This bushy evergreen with white berries has been a part of our collective imagination since the time of the Druids, who believed it held aphrodisiac and healing properties. If found growing on a sacred oak, they would collect it with great ceremony then utilize it during their Winter Solstice celebrations, which included the sacrifice of cattle, feasts (thank you, cow) drink and rowdiness.
The Romans believed mistletoe was the product of lightening, a gift from the gods, since it suddenly appeared out of nowhere. In the frozen north, Norse lore holds that the goddess Frigga so loved her son Baldur that she extracted a promise from all the vegetation and inanimate objects around him that they would never harm Baldur, but she forgot to ask the mistletoe. The prankster god Loki discovered this and poisoned Baldur. But not to worry, Baldur was soon resurrected from the dead.
Meanwhile the Anglo-Saxons had also noted this bushy green on their slumbering apple trees and the thrush seen on them before the growth appeared. Practical, agrarian folk, they put two and two together and call it mistletoe, mistle meaning dung, and tan meaning twig. Thus calling it “dung on twigs.” (Sort of takes the romance out of it, huh?)
But fear not, the romantic Celts are on the move, their swords and Druid lore in hand. Time passes and these romantic, music-loving warriors sing of fairies and love. More time passes and now they’re Christian…who hang the plentiful mistletoe and ivy all over their homes as they celebrate the Winter Solstice, which their 2d century pope doesn’t think right. So he worries and one night dreams Christmas must be on December 25th, the period of pagan Winter Solstice celebrations.

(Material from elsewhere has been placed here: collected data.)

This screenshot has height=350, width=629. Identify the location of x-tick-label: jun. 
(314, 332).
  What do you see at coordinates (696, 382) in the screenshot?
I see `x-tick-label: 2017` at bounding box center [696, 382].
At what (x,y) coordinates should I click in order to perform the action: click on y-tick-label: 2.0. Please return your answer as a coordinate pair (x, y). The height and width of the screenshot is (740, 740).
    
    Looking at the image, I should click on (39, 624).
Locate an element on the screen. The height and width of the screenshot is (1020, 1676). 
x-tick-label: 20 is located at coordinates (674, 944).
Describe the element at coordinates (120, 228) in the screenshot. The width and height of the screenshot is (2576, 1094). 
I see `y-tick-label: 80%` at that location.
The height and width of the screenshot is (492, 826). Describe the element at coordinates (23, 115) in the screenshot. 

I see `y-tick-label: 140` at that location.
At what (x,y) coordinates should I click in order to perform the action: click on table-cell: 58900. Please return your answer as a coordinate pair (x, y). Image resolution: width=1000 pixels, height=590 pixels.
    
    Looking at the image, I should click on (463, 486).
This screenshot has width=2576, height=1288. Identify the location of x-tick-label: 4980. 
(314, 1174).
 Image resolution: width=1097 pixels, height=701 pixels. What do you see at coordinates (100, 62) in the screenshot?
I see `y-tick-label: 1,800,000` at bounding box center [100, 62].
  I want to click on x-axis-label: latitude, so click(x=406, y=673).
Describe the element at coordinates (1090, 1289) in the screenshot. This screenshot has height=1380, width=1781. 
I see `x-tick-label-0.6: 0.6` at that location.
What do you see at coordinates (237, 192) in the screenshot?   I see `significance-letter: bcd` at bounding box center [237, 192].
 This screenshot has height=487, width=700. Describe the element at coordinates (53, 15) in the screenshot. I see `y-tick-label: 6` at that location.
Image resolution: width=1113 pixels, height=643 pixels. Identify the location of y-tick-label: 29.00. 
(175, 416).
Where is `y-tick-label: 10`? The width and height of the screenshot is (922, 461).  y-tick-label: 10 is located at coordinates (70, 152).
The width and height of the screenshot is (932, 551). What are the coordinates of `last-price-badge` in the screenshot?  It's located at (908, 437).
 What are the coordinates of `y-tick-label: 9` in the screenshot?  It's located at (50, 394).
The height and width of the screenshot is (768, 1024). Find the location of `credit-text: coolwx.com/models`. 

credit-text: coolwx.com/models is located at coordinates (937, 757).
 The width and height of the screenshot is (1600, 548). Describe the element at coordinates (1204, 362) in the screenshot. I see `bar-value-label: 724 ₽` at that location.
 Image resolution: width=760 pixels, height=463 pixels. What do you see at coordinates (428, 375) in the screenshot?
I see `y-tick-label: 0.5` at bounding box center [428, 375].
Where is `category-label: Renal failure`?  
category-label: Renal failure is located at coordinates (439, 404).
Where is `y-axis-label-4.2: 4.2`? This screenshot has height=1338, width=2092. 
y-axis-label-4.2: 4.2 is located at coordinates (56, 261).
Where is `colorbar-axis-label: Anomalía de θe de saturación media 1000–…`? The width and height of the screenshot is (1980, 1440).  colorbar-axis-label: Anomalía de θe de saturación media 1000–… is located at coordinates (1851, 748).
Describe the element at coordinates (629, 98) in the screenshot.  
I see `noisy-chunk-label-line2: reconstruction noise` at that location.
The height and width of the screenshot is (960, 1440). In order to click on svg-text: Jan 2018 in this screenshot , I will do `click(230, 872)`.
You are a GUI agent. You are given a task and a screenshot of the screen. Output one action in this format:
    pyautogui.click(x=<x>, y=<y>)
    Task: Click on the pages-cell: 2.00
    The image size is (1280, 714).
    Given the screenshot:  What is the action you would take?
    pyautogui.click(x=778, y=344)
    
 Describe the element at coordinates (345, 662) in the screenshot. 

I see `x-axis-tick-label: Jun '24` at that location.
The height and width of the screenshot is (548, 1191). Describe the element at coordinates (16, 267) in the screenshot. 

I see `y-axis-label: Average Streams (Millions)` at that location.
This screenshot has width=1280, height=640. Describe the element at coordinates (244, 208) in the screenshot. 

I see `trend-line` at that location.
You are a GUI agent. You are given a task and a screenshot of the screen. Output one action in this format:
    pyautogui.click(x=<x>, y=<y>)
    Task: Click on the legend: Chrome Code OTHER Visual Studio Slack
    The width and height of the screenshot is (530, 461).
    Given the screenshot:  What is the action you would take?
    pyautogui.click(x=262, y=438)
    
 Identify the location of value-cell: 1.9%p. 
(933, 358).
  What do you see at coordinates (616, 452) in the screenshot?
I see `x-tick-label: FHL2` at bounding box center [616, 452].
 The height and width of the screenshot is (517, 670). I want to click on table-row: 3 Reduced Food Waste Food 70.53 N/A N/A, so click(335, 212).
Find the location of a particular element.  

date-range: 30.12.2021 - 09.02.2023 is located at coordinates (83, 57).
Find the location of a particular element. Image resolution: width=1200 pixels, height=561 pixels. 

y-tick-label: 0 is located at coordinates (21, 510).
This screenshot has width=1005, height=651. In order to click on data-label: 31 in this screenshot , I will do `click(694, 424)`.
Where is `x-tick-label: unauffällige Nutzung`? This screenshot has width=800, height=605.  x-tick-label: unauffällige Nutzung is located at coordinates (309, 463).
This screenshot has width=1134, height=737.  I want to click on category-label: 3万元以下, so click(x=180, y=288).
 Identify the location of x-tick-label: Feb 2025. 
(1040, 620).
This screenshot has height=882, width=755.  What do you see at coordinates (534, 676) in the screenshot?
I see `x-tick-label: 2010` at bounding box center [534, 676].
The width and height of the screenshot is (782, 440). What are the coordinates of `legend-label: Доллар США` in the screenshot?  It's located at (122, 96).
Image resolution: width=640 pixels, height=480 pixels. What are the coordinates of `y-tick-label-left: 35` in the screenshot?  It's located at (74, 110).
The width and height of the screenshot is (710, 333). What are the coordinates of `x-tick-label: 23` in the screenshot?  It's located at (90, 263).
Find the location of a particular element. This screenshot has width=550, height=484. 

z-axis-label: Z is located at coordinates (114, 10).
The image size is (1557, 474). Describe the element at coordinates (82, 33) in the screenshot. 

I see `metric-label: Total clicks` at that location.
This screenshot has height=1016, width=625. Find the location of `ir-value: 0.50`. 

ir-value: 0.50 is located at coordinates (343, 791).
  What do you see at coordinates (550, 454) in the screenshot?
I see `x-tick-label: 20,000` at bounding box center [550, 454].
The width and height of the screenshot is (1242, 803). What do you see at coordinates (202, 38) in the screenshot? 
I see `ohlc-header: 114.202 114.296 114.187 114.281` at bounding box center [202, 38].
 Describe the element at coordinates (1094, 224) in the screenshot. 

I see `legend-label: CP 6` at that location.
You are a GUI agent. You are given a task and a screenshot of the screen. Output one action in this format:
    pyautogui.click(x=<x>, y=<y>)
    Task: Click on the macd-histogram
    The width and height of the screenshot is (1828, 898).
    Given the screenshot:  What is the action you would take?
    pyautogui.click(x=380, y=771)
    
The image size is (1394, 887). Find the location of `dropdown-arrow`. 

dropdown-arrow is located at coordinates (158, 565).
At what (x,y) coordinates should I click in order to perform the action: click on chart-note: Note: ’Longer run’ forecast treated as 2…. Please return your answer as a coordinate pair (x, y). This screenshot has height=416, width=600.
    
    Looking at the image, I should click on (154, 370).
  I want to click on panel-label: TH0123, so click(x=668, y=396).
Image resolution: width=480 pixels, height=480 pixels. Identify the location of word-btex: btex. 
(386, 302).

But old habits die hard in the face of hardship and the mistletoe is pretty and plentiful. Add a bit here and there and even the poorest can decorate their homes like the rich. Better yet, everyone knows mistletoe translates to “all heal,” and brings luck since it’s the habitat of tree fairies, (whom you do not want to tick off.)
Hence the tradition goes on and the berry-loaded mistletoe continues to be hung in doorways at Christmas. Soon randy lads who find comely lasses beneath the bushy green boughs can remove a berry and steal a kiss without repercussions. Sadly, when the berries are gone, so too are the free kisses.
So, go hang your mistletoe, knowing you’re not only making your home a feast for the eyes and promoting love, but you’re also providing warm shelter for the tree fairies, who in turn will protect your home from innumerable malicious spirits.